I just learned that William Cohen, the C. Wendell and Edith M. Carlsmith Professor of Law Emeritus at Stanford Law School, died last month at age 81. He clerked for Justice Douglas, and taught at Minnesota, UCLA, and then Stanford from 1970-99. He taught Torts, Constitutional Law, and Federal Courts with an exceptional combination of scholarly depth, practical wisdom and good humor. Obit here.
Requiescat in pace, Bill.
I had Bill for Con Law in 1977 and for Federal Courts in 1978. He wasn't everybody's cup of tea but I liked him a lot. Hence, my choosing to take him for an elective. Perhaps we thought alike because I did well in his classes. "You could move the Capitol to the bottom of the Potomac. It would be stupid but it wouldn't be unconstitutional."

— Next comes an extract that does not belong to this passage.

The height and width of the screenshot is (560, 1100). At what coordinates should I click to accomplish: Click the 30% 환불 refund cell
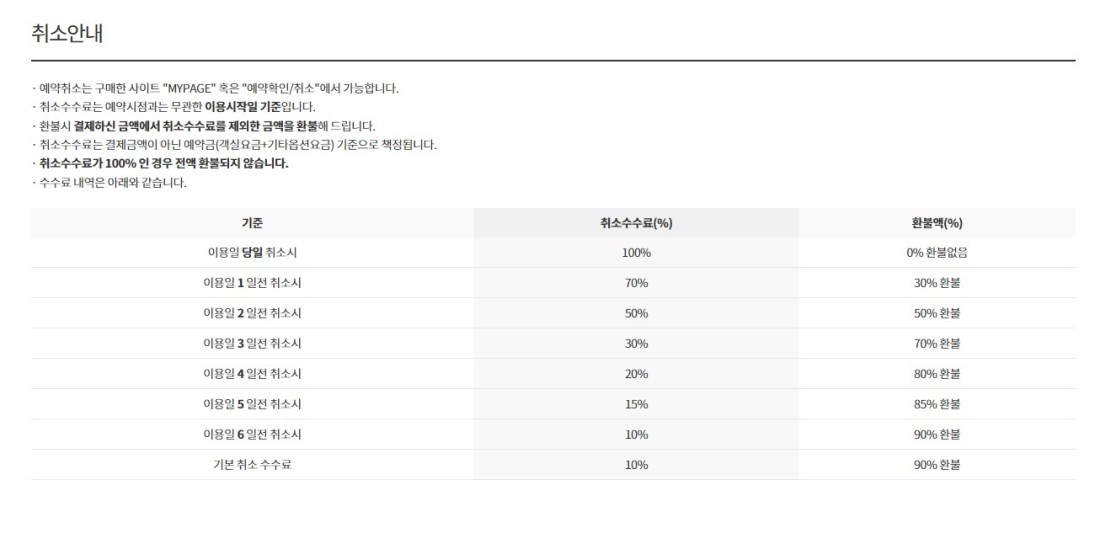tap(937, 283)
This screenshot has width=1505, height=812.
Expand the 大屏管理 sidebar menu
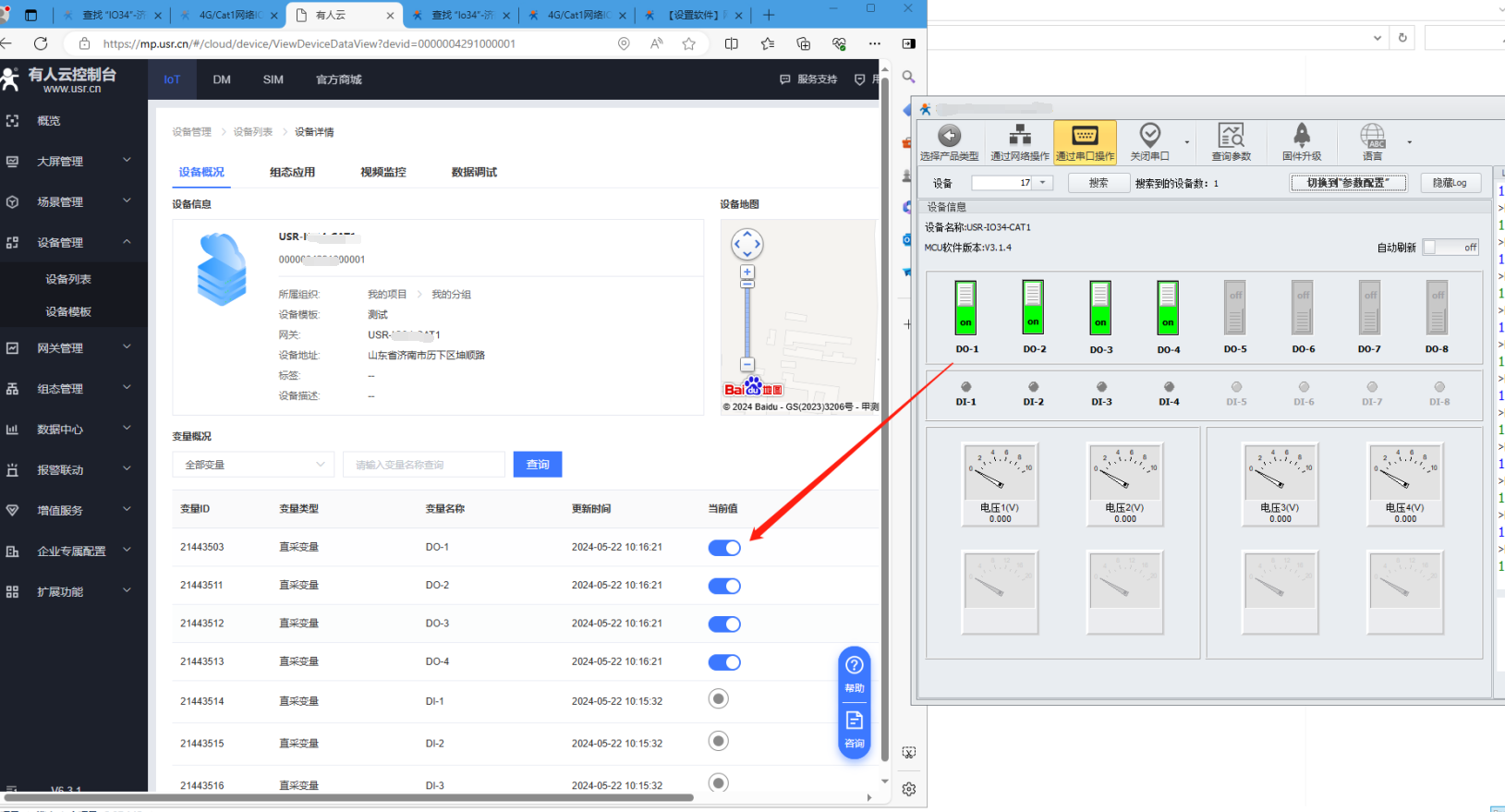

Posted by: Jeff Lipshaw | May 09, 2015 at 06:47 AM
Jeff, I agree that Bill did not enjoy universal adoration. He addressed hard topics with respect for their complexity, which tried some folks' patience. I confess I found his Federal Courts class enthralling. But I'm a geek.
Bernie
Posted by: Bernie Burk | May 09, 2015 at 05:55 PM
I had Bill Cohen for 3 classes: Torts (in which his favorite quotation, summing up any particularly obtuse body of cases, was "Who are those guys?," from Butch Cassidy and the Sundance Kid), Con Law II, and Federal Courts. To this day I make good use of some things that he taught me in that class. But just as I remember his fondness for Butch Cassidy, I remember his characterizing the then-members of the Supreme Court in sci fi terms. Byron White, for example, was Mr. Spock: Pure logic! William Rehnquist was Darth Vader. And William Brennan was Yoda. In Bill Cohen's words, attributed with an appropriately high-pitched squeak to Justice Brennan: "Make you a liberal, I will!"